## EXERCISE REQUIREMENTS
Please rewrite the material as a numbered list from its start through the line with "(1133, 391).", leaving out any blank lines.

— begin —

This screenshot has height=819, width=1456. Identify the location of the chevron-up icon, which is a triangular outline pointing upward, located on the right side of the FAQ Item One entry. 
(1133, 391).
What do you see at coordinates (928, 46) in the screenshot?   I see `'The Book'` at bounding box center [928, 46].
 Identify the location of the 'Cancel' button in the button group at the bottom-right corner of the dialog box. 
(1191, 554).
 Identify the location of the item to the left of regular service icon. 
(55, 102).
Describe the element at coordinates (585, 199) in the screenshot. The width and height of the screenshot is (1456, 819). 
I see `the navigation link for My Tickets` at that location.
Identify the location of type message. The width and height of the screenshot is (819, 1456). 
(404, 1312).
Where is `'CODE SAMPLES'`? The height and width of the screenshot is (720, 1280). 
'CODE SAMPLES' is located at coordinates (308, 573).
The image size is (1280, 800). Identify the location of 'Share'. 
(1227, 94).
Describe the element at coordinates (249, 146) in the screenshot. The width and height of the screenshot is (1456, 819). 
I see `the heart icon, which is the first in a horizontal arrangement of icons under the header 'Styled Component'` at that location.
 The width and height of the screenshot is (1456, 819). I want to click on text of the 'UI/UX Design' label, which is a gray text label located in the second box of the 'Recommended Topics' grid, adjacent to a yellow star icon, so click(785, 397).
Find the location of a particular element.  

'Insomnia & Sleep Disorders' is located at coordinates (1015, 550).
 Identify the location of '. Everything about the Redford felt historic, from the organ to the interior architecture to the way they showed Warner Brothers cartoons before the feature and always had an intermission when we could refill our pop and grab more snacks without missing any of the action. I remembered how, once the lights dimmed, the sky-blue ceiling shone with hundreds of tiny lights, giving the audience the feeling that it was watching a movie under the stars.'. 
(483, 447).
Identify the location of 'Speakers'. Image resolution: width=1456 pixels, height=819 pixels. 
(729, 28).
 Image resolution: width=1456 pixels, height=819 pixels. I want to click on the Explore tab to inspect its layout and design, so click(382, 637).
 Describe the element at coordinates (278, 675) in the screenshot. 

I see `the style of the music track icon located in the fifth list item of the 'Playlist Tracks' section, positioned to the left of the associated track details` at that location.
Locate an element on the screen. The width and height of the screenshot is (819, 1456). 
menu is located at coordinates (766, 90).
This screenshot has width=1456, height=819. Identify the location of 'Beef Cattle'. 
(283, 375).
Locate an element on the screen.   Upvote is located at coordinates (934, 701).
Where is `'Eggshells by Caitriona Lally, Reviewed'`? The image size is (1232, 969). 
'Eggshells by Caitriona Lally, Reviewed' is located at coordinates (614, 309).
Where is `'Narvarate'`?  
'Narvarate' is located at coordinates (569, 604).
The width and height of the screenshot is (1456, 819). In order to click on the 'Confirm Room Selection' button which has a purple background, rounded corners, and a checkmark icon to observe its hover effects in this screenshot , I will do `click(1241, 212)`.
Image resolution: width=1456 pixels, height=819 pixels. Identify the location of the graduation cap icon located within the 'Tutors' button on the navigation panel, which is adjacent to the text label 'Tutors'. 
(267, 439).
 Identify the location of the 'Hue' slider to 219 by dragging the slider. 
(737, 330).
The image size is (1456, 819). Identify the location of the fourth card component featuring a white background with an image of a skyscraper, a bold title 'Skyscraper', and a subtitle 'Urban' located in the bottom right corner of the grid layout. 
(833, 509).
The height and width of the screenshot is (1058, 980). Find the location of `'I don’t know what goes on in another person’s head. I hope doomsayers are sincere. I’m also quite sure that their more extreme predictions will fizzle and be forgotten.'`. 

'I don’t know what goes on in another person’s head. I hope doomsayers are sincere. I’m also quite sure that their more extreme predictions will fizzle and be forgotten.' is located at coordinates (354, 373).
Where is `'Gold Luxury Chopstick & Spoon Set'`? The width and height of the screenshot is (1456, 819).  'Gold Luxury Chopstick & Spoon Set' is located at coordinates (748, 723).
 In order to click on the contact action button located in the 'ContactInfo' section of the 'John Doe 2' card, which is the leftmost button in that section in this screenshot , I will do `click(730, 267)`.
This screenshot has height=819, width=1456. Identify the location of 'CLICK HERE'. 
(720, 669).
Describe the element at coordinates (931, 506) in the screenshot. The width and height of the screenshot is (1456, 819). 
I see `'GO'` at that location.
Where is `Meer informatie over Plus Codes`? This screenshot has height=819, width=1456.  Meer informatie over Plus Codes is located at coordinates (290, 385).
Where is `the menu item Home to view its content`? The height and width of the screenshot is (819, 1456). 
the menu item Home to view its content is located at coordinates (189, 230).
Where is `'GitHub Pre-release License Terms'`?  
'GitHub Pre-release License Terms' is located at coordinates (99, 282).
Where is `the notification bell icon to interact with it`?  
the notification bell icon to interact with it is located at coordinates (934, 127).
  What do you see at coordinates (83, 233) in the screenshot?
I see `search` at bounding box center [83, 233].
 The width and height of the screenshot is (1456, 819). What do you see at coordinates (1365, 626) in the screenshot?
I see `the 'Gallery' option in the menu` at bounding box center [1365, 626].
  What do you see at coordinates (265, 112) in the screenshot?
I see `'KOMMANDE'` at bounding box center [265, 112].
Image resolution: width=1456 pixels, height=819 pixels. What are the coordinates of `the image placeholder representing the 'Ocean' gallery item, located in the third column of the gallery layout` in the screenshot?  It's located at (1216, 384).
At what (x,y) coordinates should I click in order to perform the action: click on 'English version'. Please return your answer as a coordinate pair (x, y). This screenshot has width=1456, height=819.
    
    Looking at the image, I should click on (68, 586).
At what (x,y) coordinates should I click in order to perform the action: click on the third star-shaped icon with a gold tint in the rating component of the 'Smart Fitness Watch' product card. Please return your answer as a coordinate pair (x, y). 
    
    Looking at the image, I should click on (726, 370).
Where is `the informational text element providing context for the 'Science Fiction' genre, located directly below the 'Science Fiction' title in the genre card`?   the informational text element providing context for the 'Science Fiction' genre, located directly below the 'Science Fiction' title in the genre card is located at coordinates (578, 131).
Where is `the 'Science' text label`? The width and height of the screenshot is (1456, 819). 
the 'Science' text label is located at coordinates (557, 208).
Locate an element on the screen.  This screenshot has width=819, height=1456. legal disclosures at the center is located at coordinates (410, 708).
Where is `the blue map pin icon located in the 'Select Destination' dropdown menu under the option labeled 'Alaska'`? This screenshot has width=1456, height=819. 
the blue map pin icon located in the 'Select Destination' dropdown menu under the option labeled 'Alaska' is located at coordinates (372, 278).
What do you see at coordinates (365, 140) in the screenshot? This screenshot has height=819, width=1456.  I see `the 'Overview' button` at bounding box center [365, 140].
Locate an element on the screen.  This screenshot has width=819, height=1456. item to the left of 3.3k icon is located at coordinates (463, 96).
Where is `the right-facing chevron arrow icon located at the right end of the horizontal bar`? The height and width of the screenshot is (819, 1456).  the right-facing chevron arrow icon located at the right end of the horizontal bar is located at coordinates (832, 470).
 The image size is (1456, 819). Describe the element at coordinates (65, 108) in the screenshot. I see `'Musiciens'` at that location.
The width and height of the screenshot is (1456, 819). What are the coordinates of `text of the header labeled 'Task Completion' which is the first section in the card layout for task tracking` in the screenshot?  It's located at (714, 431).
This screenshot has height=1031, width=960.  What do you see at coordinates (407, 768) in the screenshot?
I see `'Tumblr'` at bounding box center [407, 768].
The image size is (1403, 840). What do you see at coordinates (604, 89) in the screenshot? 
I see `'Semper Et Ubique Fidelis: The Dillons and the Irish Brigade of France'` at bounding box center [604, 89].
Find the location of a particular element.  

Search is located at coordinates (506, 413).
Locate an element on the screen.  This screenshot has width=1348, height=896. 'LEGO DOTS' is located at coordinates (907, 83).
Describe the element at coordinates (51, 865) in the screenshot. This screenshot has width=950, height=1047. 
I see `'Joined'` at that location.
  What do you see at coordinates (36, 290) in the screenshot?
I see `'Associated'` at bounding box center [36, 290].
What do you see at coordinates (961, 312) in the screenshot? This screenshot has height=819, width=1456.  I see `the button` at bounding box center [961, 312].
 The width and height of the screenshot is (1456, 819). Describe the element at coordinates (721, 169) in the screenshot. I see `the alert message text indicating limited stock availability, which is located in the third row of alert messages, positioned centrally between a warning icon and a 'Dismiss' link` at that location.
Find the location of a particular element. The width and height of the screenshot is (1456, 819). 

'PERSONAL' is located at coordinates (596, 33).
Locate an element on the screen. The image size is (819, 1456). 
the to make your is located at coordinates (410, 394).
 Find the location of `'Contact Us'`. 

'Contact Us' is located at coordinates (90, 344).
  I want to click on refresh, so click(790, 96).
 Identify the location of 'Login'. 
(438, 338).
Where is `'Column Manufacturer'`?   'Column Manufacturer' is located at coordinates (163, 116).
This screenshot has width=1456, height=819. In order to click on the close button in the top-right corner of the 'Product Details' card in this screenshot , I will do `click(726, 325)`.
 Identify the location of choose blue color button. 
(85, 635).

— end —

## TASK ANSWER
1. This screenshot has height=819, width=1456. Identify the location of the chevron-up icon, which is a triangular outline pointing upward, located on the right side of the FAQ Item One entry. 
2. (1133, 391).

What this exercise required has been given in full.